Having spent the past five days of Dracula Month looking at Marvel Comics' Tomb of Dracula series it seems fitting to move on to the Tomb of Dracula movie. "Tomb of Dracula had a movie?" you might be asking. And no, I'm not referring to Blade. One year after the comic book series wrapped Japan unleashed the animated film Dracula: Sovereign of the Damned for television. It's a mess.
I often complain about films being too liberal with their original source material, deviating in unnecessary ways from the established text. In the case of Dracula: Sovereign of the Damned, the problem is fidelity. Namely, that the picture has to tell the origin of Dracula, introduce the vampire hunters who pursue him and condense a complete storyarc from 25 issues of the comic book series into a 90 minute film.
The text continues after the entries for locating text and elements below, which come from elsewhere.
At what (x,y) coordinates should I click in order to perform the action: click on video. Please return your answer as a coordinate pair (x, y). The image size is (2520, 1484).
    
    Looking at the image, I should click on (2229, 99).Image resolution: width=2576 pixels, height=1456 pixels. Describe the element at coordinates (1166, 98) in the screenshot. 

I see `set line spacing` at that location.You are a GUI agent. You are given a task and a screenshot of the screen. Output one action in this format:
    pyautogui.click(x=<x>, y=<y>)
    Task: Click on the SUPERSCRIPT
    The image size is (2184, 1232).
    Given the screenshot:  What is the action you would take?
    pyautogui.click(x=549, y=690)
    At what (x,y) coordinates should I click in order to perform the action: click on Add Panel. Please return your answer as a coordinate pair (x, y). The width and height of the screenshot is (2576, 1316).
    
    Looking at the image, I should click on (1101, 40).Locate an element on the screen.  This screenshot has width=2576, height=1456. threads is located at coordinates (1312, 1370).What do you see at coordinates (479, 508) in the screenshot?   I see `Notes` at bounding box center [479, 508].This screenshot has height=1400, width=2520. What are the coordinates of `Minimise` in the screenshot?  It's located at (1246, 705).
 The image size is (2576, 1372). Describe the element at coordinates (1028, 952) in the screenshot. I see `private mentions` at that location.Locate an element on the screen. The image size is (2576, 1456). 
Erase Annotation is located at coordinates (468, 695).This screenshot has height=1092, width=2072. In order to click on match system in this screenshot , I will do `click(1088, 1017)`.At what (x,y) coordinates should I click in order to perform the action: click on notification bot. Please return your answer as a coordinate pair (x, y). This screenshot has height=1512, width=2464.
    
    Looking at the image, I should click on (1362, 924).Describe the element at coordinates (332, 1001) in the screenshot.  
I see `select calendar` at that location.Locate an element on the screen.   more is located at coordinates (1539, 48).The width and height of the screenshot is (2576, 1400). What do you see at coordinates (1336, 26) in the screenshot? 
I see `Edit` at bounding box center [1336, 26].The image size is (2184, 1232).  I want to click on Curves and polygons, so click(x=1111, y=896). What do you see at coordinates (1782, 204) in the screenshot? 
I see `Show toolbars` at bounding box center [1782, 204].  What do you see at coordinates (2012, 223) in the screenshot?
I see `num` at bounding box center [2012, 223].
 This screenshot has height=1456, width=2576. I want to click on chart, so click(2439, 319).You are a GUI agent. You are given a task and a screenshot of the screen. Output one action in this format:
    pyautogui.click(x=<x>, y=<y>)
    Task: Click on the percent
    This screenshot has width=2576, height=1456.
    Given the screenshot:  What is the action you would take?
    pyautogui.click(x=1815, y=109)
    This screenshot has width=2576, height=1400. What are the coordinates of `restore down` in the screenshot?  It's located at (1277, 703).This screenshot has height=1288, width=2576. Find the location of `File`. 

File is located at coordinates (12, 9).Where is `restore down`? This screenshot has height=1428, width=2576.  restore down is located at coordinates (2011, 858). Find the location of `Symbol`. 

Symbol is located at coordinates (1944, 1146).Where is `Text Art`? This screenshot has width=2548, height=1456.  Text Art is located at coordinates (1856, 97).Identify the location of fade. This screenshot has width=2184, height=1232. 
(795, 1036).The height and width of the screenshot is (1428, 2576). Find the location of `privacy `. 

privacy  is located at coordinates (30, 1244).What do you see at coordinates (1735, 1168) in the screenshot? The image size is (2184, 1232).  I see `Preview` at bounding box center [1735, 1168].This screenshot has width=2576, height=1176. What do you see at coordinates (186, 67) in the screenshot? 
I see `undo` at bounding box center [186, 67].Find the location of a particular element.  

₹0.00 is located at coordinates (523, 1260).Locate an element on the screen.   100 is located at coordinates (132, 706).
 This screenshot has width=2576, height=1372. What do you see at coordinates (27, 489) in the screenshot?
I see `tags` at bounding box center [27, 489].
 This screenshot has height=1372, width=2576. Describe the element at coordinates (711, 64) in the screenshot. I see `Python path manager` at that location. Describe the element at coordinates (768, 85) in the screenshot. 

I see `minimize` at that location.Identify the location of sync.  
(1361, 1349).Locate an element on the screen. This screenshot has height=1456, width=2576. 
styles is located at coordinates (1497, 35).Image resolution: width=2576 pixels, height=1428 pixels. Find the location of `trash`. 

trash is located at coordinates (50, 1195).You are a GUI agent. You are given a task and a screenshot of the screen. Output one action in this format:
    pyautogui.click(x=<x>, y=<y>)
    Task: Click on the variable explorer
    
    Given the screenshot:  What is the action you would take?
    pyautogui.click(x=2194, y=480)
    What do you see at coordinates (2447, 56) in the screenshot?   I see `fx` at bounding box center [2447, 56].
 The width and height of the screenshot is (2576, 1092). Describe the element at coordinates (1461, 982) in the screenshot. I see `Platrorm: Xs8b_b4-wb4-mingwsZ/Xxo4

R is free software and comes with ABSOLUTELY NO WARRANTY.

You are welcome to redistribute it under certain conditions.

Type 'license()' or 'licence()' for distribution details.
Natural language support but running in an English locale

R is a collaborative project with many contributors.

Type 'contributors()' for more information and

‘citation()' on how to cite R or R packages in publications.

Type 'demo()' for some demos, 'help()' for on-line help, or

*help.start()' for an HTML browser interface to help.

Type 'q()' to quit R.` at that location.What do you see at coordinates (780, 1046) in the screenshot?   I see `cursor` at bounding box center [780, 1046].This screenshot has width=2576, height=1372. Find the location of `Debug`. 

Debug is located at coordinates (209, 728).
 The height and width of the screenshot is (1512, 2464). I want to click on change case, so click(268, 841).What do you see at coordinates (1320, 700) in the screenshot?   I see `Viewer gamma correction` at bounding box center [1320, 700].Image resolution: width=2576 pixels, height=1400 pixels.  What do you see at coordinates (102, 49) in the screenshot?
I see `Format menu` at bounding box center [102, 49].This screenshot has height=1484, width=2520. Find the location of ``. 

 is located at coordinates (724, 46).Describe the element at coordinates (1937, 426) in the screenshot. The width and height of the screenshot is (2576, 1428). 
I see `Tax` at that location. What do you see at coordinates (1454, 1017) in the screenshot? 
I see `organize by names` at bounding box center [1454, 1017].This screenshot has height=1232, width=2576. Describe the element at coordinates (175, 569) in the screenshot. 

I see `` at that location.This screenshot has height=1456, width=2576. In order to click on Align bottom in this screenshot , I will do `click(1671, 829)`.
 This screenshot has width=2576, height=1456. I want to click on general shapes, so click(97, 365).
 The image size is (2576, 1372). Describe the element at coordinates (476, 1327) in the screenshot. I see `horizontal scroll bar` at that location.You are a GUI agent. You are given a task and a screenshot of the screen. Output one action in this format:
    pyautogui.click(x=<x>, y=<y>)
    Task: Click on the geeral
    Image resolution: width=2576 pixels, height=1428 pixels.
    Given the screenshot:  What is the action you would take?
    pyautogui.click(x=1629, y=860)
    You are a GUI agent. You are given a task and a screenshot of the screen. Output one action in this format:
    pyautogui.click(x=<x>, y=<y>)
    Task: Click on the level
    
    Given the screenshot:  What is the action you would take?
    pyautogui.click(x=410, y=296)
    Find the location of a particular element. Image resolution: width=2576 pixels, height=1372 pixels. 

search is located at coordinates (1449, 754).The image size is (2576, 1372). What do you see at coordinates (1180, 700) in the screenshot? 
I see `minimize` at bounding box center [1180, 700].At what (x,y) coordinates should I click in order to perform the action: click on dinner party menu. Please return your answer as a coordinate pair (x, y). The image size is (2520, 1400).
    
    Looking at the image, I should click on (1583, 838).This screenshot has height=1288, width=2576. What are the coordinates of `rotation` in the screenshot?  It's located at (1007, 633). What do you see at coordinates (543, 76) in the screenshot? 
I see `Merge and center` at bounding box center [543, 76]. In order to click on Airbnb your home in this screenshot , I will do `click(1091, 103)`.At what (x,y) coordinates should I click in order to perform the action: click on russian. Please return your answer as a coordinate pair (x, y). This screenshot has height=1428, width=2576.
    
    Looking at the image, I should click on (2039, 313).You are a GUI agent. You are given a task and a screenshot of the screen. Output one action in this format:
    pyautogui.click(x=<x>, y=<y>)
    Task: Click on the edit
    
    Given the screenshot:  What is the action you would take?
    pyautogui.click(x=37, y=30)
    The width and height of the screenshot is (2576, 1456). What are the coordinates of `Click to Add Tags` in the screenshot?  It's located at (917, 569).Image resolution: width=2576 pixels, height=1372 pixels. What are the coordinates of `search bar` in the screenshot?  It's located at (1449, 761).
The result is trash; occasionally amusing trash, but nothing more. The Marv Wolfman & Gene Colan comic books which were adapted into this film told an engaging and dark story of Dracula claiming leadership of a Satanic cult, taking one of the worshipers as his bride, fathering a child with her, the child dying during a raid on Dracula's church, Dracula then waging war against both Heaven and Hell as Satan strips Dracula of his powers and God sends an angel to inhabit the body of Dracula's dead son to oppose him as Janus. That great "Batwings Over Transylvania" story I blogged about on Thursday? It's in here too and it has no room to breathe.
The animation in this film is better than most US cartoons circa 1980 but it's too bright for such sombre material. The story of Dracula, the cult, Satan and Janus could be told as a moody anime program, but as a series, not a feature film. Even the appearance of Dracula's daughter Lilith was retained in this adaptation so that every few minutes the story has to stop and introduce someone everyone in the story already knows about; the film never gains traction.